◆ **SOURCE EXCERPT**:
▬▬▬▬▬▬
These examples show that the compelling analysis and musical insights gained through this project are simply incommensurable to quantitative measure(s). There is no objective unit or scale that an embodied sensation of timbral referent and relief syncs to—if for no other reason than because my ownership of my body, and my phenomenological scan, have no universal rigor that I can intellectualize for others. One might then argue that this model and its maps lack scholarly reproducibility. But I counter: The point is not to correctly repeat my findings when you listen and diagram in turn. Rather, the upshot is your own attempted navigation of the heuristic that Bernstein and kindred performers extend through timbral play in the body; by design, other analysts will obtain personal results. The model and its maps are merely formal means for revealing the point of entry to “ends” that prove mysterious for objective analysis: narrowing the empathetic gap between performer and listener. And this is the promised rapprochement between the structural and intersubjective approaches.61 For every analysis that utilizes this approach, the diagrams may look different. But the creative organizing principles and musical awareness made lucid to the individual are anything but idiosyncratic—unlike the many bespoke methods for quantitative timbral analysis that have proliferated. Here, each person follows guideposts on a path of their own choosing, validated by their own embodied relations with the performer, to arrive at an unspecified destination alongside their subject.62

Next, I will discuss the specific maps shown as examples 1, 2, and 3; highlight the development of Bernstein’s three stylistic tactics within these scenes; and describe the analytic throughlines that link them, as exemplars of both the surface-moment model and Bernstein’s deviant musicality.
▬▬▬▬▬▬
◆ **RECORD LIST**:

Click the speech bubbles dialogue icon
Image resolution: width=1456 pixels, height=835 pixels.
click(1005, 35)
▬▬▬▬▬▬
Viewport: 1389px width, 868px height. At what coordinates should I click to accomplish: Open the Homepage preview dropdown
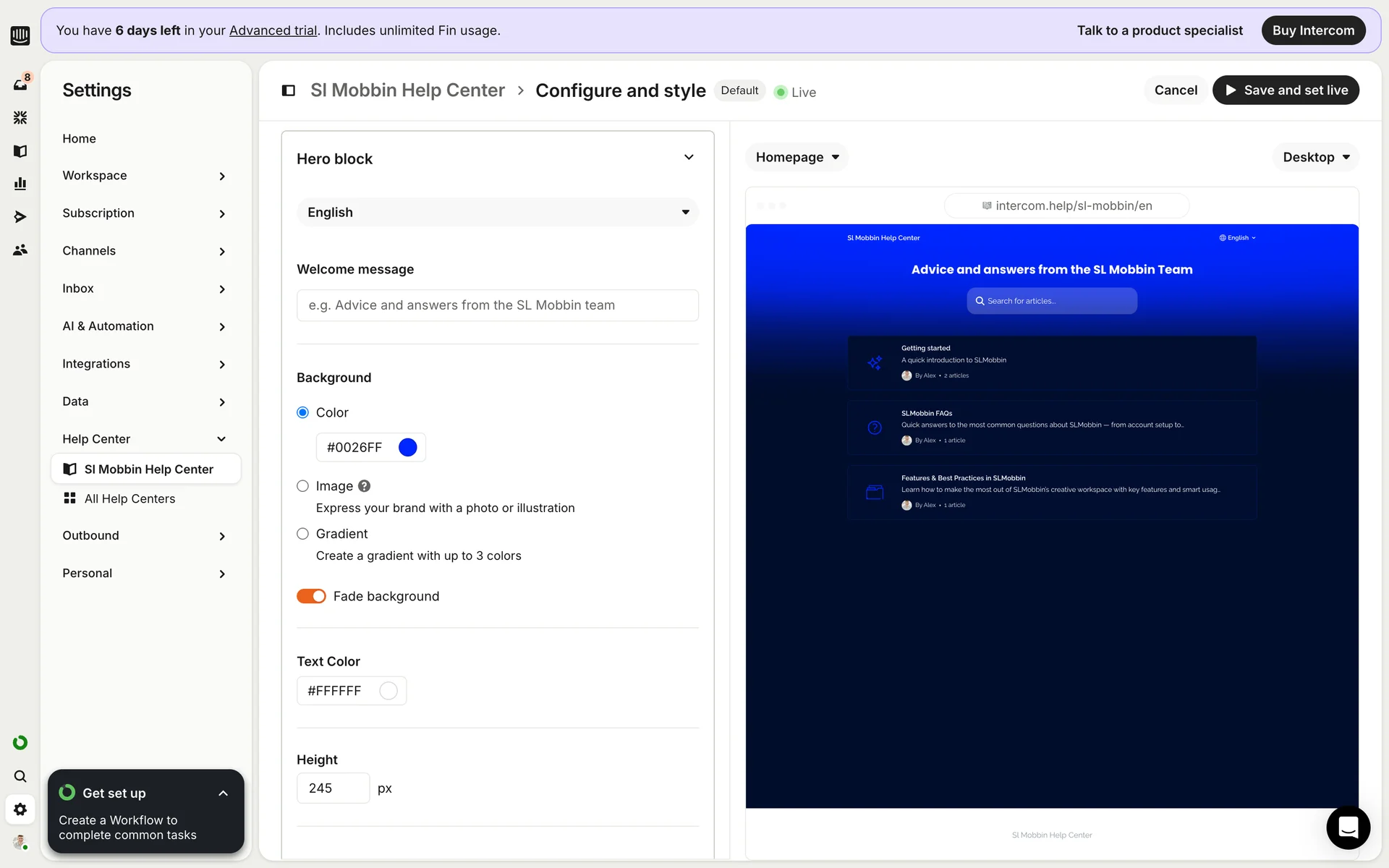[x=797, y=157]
▬▬▬▬▬▬
◆ **CHALLENGE A**:
Duplicate the part of the timbral analysis excerpt starting with "Next, I will" and going on through "Bernstein’s deviant musicality.".
◆ **CHALLENGE B**:
Per the timbral analysis excerpt, why is there no objective unit or scale to which the embodied sensation of timbral referent and relief syncs? Answer in one to three sentences.
◆ **CHALLENGE C**:
Answer these from the timbral analysis excerpt:
(i) What does the author say the model and its maps merely are?
(ii) What gap do those "ends" involve narrowing?
(iii) Which examples' maps does the author say will be discussed next?
Answer from the timbral analysis excerpt alone, not the data.

◆ **RESPONSE A**:
Next, I will discuss the specific maps shown as examples 1, 2, and 3; highlight the development of Bernstein’s three stylistic tactics within these scenes; and describe the analytic throughlines that link them, as exemplars of both the surface-moment model and Bernstein’s deviant musicality.

◆ **RESPONSE B**:
The author's ownership of their own body and their phenomenological scan have no universal rigor that the author can intellectualize for others. So no objective unit or scale can capture that embodied sensation.

◆ **RESPONSE C**:
(i) Formal means for revealing the point of entry to "ends" that prove mysterious for objective analysis.
(ii) The empathetic gap between performer and listener.
(iii) Examples 1, 2, and 3.